A 25pF parallel plate capacitor with an air gap b/w the plates is connected to a 100v battery. A Teflon slab is then inserted b/w the plates and completely fills the gap. What is the change in charge on the positive plate when the Teflon is inserted?

Homework Equations

Q=CV
C=eA/d
C=keA/d

e=permittivity constant

The Attempt at a Solution

I am very confused and don't know what to do, none of the formulas make sense for this question... :(
But

C=25x10^-12F
Kteflon=3.0
permittivity constant=8.85x10^-12
v=100v

what do i do? soo confused

 

[cupid.callin]

find the two capacitances after and before the plate is inserted

find the charge using Q=CV as you wrote

then just subtract the charge!

 

[ryan8642]

i don't get it, how do i find the capacitance when the teflon is inserted? do i just multiply the C (up there) by 2.0?

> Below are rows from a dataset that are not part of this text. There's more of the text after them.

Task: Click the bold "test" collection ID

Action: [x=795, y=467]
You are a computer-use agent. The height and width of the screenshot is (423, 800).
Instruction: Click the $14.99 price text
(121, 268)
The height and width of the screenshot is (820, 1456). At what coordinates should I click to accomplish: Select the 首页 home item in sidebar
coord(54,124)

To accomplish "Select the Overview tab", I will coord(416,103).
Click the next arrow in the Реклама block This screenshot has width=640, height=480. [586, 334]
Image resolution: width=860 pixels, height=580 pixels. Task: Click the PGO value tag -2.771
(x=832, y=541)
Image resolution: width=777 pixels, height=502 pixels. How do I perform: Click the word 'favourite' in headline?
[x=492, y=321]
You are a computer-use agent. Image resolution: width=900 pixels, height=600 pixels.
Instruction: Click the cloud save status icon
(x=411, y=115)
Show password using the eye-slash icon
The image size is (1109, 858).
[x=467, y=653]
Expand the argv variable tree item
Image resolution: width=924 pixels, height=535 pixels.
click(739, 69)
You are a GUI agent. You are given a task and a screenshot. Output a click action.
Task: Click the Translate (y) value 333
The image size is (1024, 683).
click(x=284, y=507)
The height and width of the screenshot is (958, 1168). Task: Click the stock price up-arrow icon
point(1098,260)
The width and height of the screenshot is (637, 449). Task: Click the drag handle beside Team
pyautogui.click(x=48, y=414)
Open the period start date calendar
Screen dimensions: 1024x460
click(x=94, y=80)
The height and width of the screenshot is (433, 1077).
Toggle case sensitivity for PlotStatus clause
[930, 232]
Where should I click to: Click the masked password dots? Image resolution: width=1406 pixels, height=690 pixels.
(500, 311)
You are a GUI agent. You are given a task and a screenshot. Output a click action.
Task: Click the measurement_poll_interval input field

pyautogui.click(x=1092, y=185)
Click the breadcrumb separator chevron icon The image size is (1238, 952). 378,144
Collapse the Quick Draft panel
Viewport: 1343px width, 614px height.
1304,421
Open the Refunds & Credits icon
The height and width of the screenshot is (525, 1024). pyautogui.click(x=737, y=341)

ktef should be 2.0 not 3.0

 

[berkeman]

i don't get it, how do i find the capacitance when the teflon is inserted? do i just multiply the C (up there) by 2.0?

ktef should be 2.0 not 3.0

Yes. By 2.0

 

[rwisz]

As a scientist, it is important to approach problems with a clear and logical thought process. In this case, we are dealing with dielectrics and capacitors, which are commonly used in electronic circuits. A capacitor is a device that stores electrical charge, and dielectrics are insulating materials that are placed between the plates of a capacitor to increase its capacitance.

To solve this problem, we need to use the equation Q=CV, where Q is the charge on the capacitor, C is the capacitance, and V is the voltage. We also need to consider the equation for capacitance of a parallel plate capacitor, which is C=eA/d, where e is the permittivity constant, A is the area of the plates, and d is the distance between the plates.

In this problem, we are given the capacitance (C=25pF) and the voltage (V=100V) of the capacitor. We also know that the Teflon slab has been inserted between the plates, completely filling the gap. This means that the distance between the plates has decreased from its original value, and the area of the plates remains the same.

To find the new capacitance, we can use the equation C=keA/d, where k is the dielectric constant of the material. In this case, the dielectric constant of Teflon is given as 3.0. Therefore, the new capacitance (C') can be calculated as C'=3.0(25pF)=75pF.

Now, using the equation Q=CV, we can find the new charge on the capacitor when the Teflon is inserted. The charge on the positive plate will be equal to the charge on the negative plate, so we can simply divide the total charge by 2. Therefore, the new charge on the positive plate (Q') can be calculated as Q'=75pF(100V)/2=3750pC.

In summary, when the Teflon slab is inserted between the plates, the charge on the positive plate increases to 3750pC. This is because the dielectric material increases the capacitance of the capacitor, allowing it to store more charge at the same voltage. I hope this explanation helps to clarify the problem and the use of the equations involved.